Training, Scrutiny, and Staying Updated

Governance isn’t just about behaviour. It’s about building systems that help people do the right thing.

In Cardiff, training, scrutiny, and transformation are all linked. There’s a clear plan for improving services, underpinned by a joined-up approach to workforce development and digital transformation. Scrutiny is being looked at again; not because it’s failing, but because the council wants to give it more time for thematic deep-dives rather than just reacting to decisions.

In Wrexham, training is a known issue. Members report barriers to accessing digital learning, but there are also deeper issues such as unclear expectations, poor attendance, and a lack of feedback loops. One of the most telling stats? Only 12 of 56 members attended corporate parenting training. That raises real concerns about safeguarding awareness.

And when protocols on planning or public speaking haven’t been updated in decades, the risk isn’t just theoretical, it’s real.

What Can We Learn?

This isn’t about pointing fingers.

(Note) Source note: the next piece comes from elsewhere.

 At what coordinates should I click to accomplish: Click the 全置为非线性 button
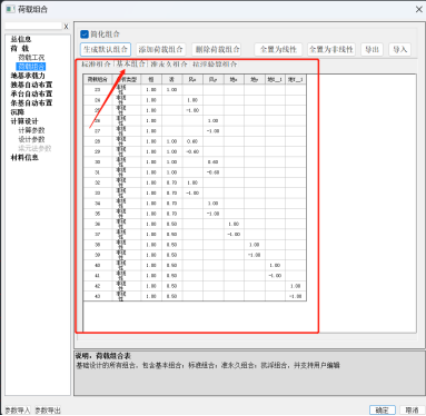(331, 49)
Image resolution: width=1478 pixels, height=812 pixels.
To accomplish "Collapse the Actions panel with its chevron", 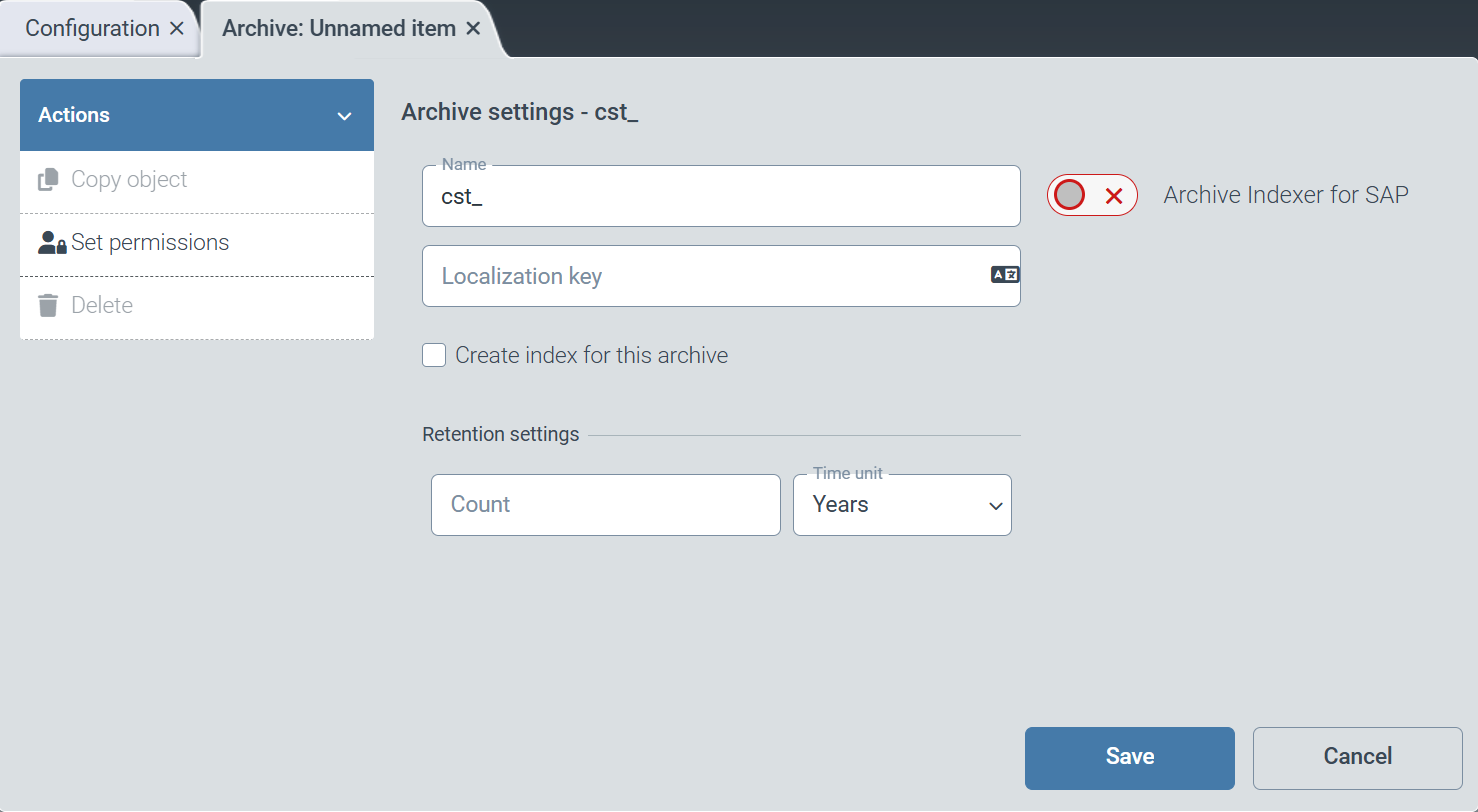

It’s about learning and improving, because good governance in councils affects all of us, and we should aspire to have it in all our councils

Here’s what the stories of Cardiff and Wrexham tell us:

  • Leadership matters. Alignment between political and professional leaders sets the tone for everything else.
  • Culture is the hidden engine. Respect, inclusion, and teamwork can’t be faked — and when they’re missing, you feel it.
  • Training should be the norm, not the exception. Governance is a skill. It needs practice, feedback, and curiosity.
  • Systems need maintenance. Protocols, handbooks, and processes must be living documents — not historical artefacts.
  • Scrutiny isn’t just oversight — it’s learning. When done well, it helps councils reflect, improve, and stay on course.

Final Word

Cardiff shows what’s possible when governance is taken seriously, not just in terms of rules and policies, but in how people relate to one another. Wrexham’s challenges don’t mean it can’t get there, but it will need to act fast, and act together.

Good governance is what keeps services running. It’s what keeps trust alive. And it’s what makes councils not just functional, but effective.


This blog post is the personal opinion of David Clubb. Locally based, open source AI was used to help draft this post.